Je ne sais pas vous mais personnellement les « généalogistes » qui publient 150 générations d’ancêtres dont ils n’ont vérifié qu’un cinquième (j’en connais au moins un), cela m’exaspère au plus point. Cela ne fait pas sérieux dans le monde actuel de la généalogie.

 

Sur ces 150 générations d’ancêtres, voire plus, certains y mettent Adam et Eve (107 résultats en ligne quand même en ne prenant qu’une base de données généalogiques), la mythologie (grecque via les comtes de Toulouse, la reine Brunehaut en passant par Alexandre le Grand ou scandinave via la reine Anne de Kiev, à vous de choisir qui vous préférez), voire, soyons fous, Ötzi. Tant qu’à y être : où est le Big Bang ? Je veux le numéro Sosa du Big Bang ! Ce qui nous fait bien sûr des numéros Sosa à rallonge, au point qu’ils deviennent illisibles et imprononçables tellement ils sont longs.

 

Certains pour cela s’appuient sur les travaux de Christian Settipani. Je crains fort qu’ils n’aient pas compris les recherches de celui-ci.
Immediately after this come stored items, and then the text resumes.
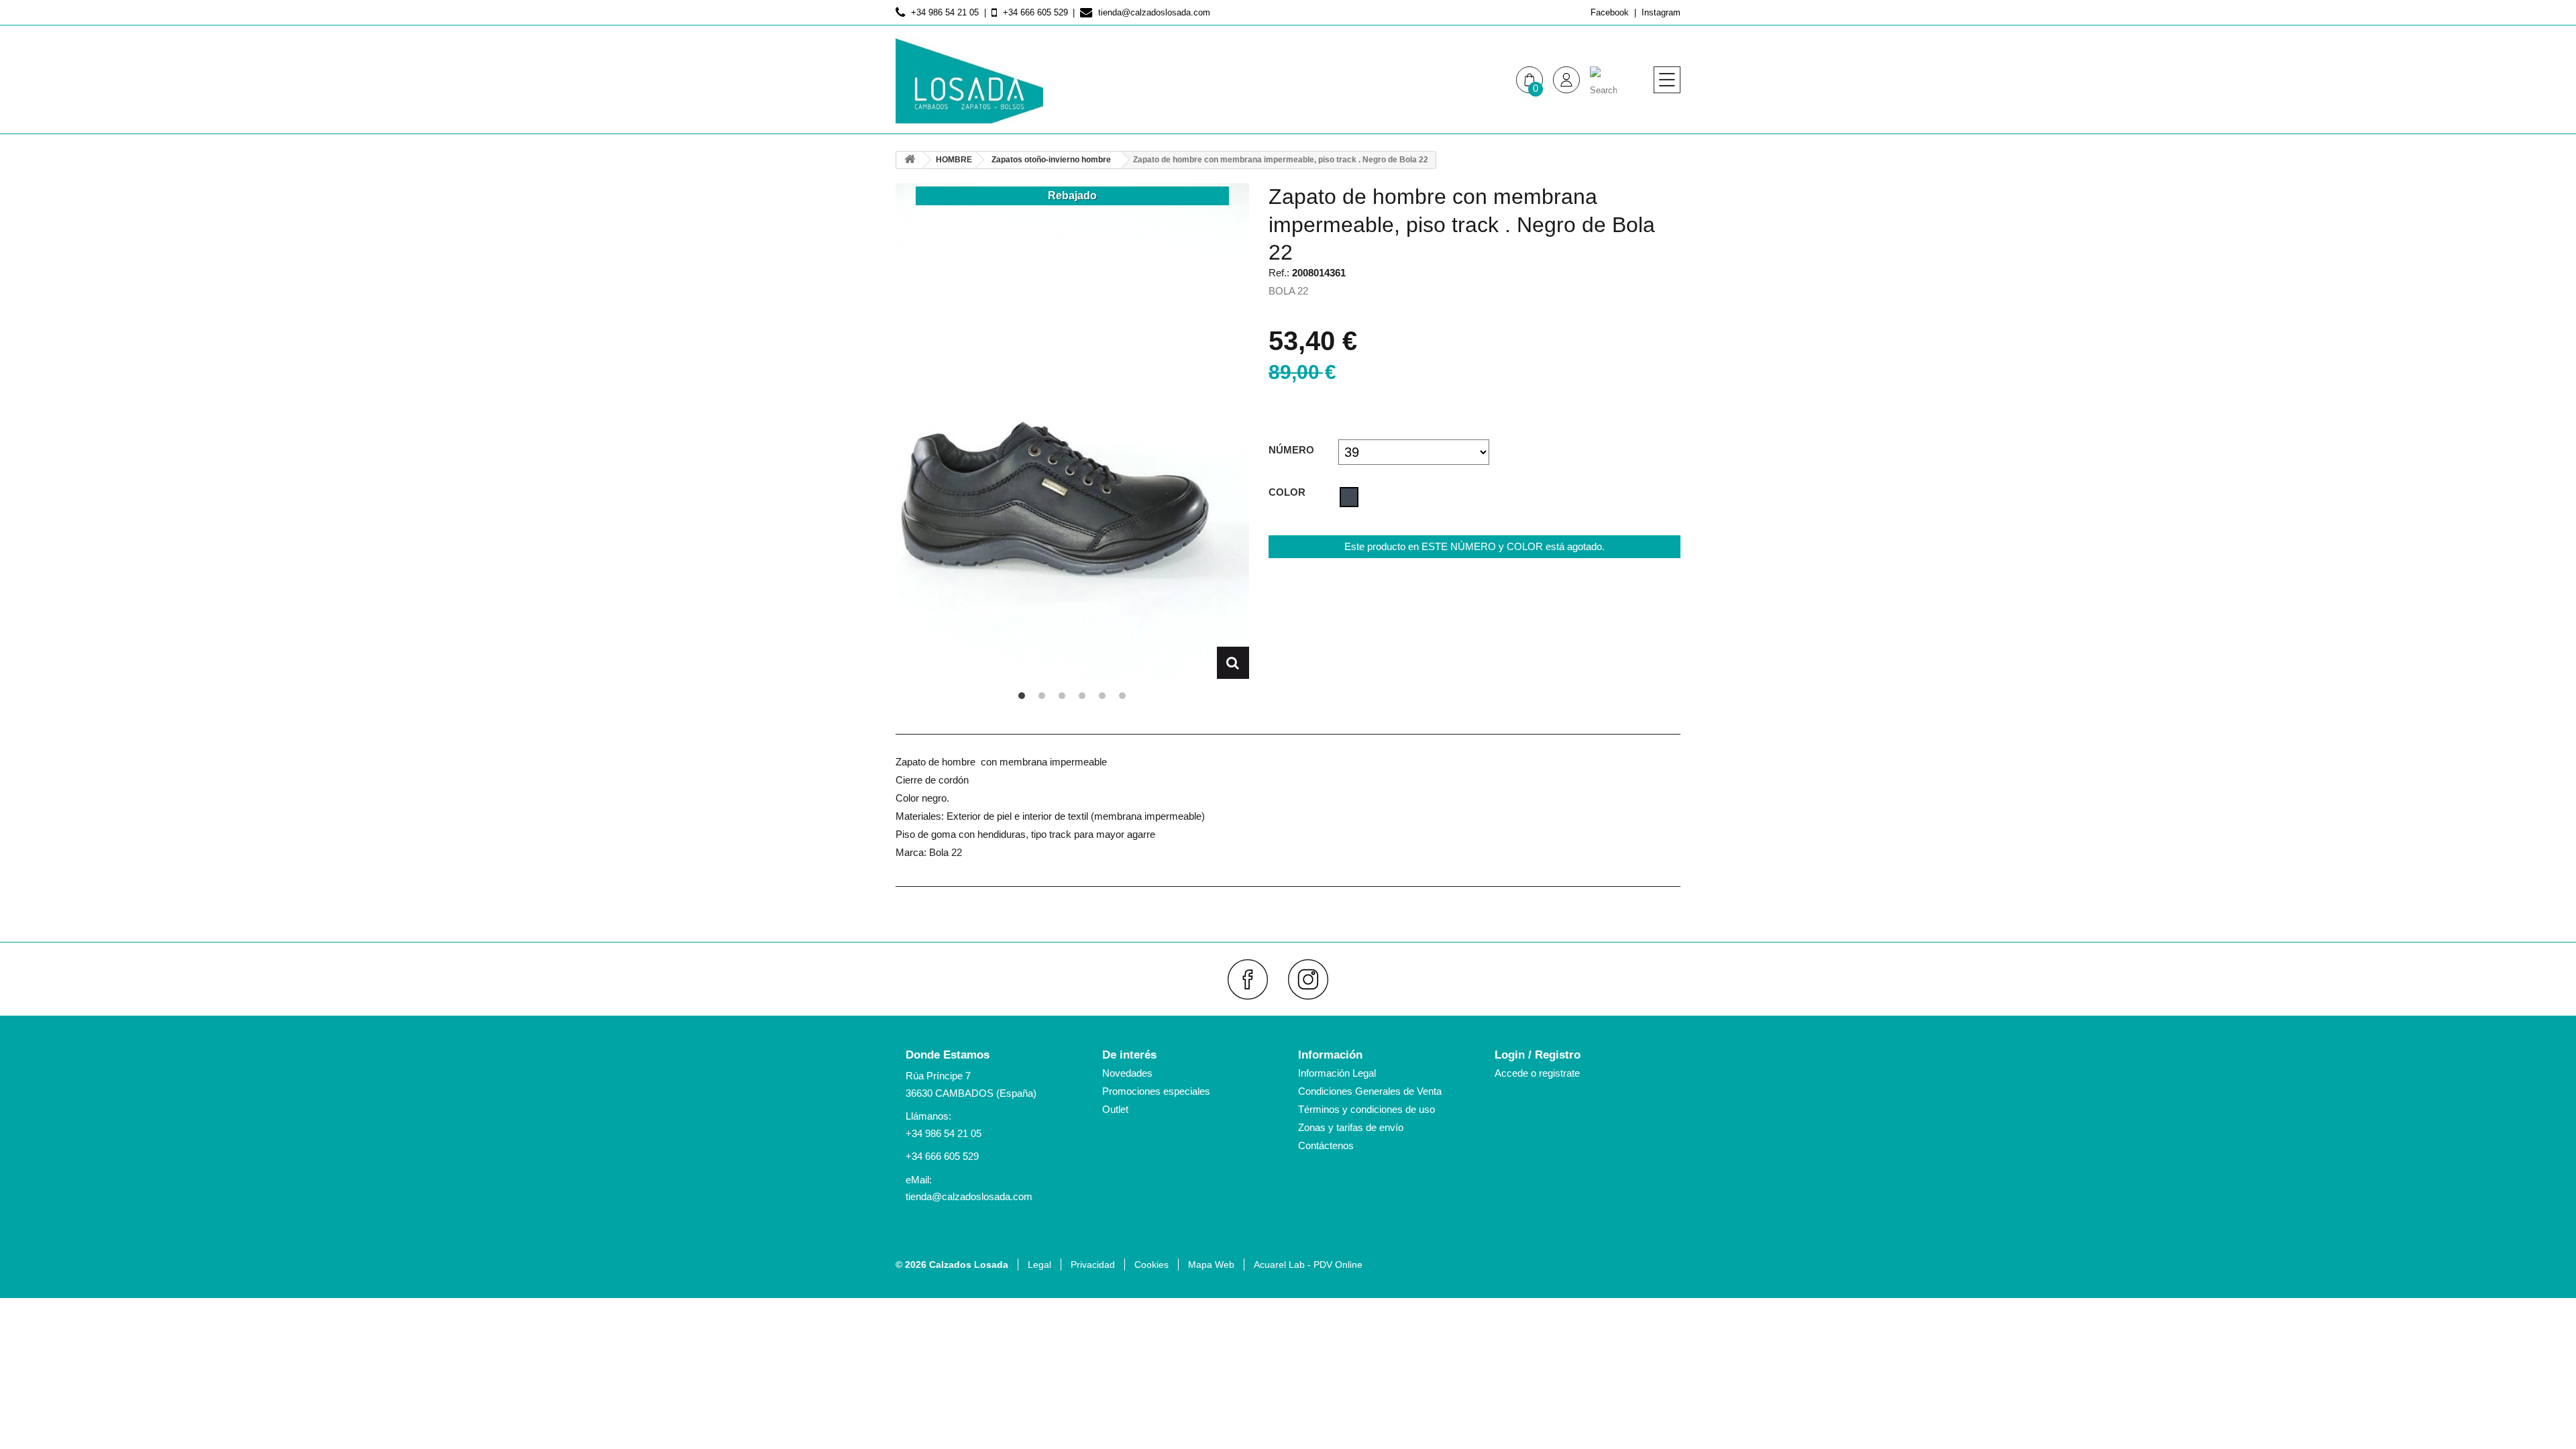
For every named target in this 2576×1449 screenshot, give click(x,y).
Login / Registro (1537, 1055)
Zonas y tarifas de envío (1350, 1127)
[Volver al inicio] (909, 160)
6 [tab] (1122, 695)
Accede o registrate (1537, 1073)
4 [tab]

Cet historien généalogiste, très sérieux au demeurant, s’intéresse aux familles allant de l’Antiquité à l’an mil. Certes mais… Docteur en histoire, son métier c’est de distinguer, dans le manque criant des sources des siècles obscurs qui l’intéressent, ce qui peut être ou pas retenu. Les sources qu’il utilise ne sont pas les mêmes, les langues non plus que celles utilisées par le généalogiste amateur ou professionnel travaillant sur l’époque moderne. Il lui faut prendre tous les textes, les confronter aux autres sources. Il doit prendre connaissance des mentalités, des faits sociaux.

 

Question : pourquoi vouloir se rattacher à ces périodes considérablement éloignées ? Est-ce le même rapport aux ancêtres qui se développe ? Quand un généalogiste est sur des documents archivistiques et qu’il remonte jusqu’au XVIème siècle, il a un rapport réel avec ceux-ci. Les documents, il les a eus en mains. C’est concret.

 

S’il veut s’affirmer descendant de Zeus, Odin, Adam et Eve, ou qui sais-je d’autre, il met en place alors un rapport fictif. Il se réclame d’ancêtres n’ayant jamais existé, auxquels il ne se rattache pas réellement. Dans ce cas-là, généalogie rime avec fiction. Manque-t-il d’aïeux ? Est-ce une volonté d’afficher crânement d’autres aïeux parce qu’il se trouve sans réels ancêtres ? Est-ce une volonté de pouvoir de sa part ? Cette prétention alors, comme le dit Christian Settipani dans sa thèse, fonctionne comme un message qu’il veut faire passer dans un contexte donné. Le contexte est alors aussi important que le contenu et lui donne son sens véritable. Ses chances d’être cru dépendent du niveau de son acceptation au sein de son milieu social qu’est le monde généalogique pris dans son ensemble. Et dans ces cas-là, il peut compter sur les dissensions forcément existantes du groupe, comme dans tout groupe social, pour se faire reconnaître par certaines factions opposantes. Ce qui fait la valeur d’une prétention c’est sa crédibilité pour un public donné. Qui est alors ce public ? Le groupe auquel il appartient ou bien tout un chacun ?

 

Si je prends l’exemple du groupe des anciens étudiants issus du DU de Nîmes, il est clairement évident, de par la formation qu’ils ont reçus, que le premier qui ose aller dans la généalogie fictive, mythologique, se fera exclure de lui-même du groupe. Parce qu’ils ont reçu une formation historique pour bien s’ancrer dans la généalogie réelle et qu’ils considèrent tous, sans exception, en tout cas tous ceux avec qui j’ai pu en discuter, qu’un bon généalogiste, c’est un généalogiste ayant une formation historique digne de ce nom. Et qu’il vaut mieux s’arrêter humblement au moment où on ne trouve plus de sources que d’en inventer. Rien que les sources actuellement disponibles leur ouvre un champ d’investigation énorme. Sinon, ils n’auraient pas fait le DU, avec parfois des sacrifices financiers, familiaux temporaires mais nécessaires à leurs yeux pour pouvoir l’obtenir.

 

C’est ce sur quoi il faut vraiment se pencher. Là est, à mon sens, vraiment la réponse de ces longues listes d’ancêtres.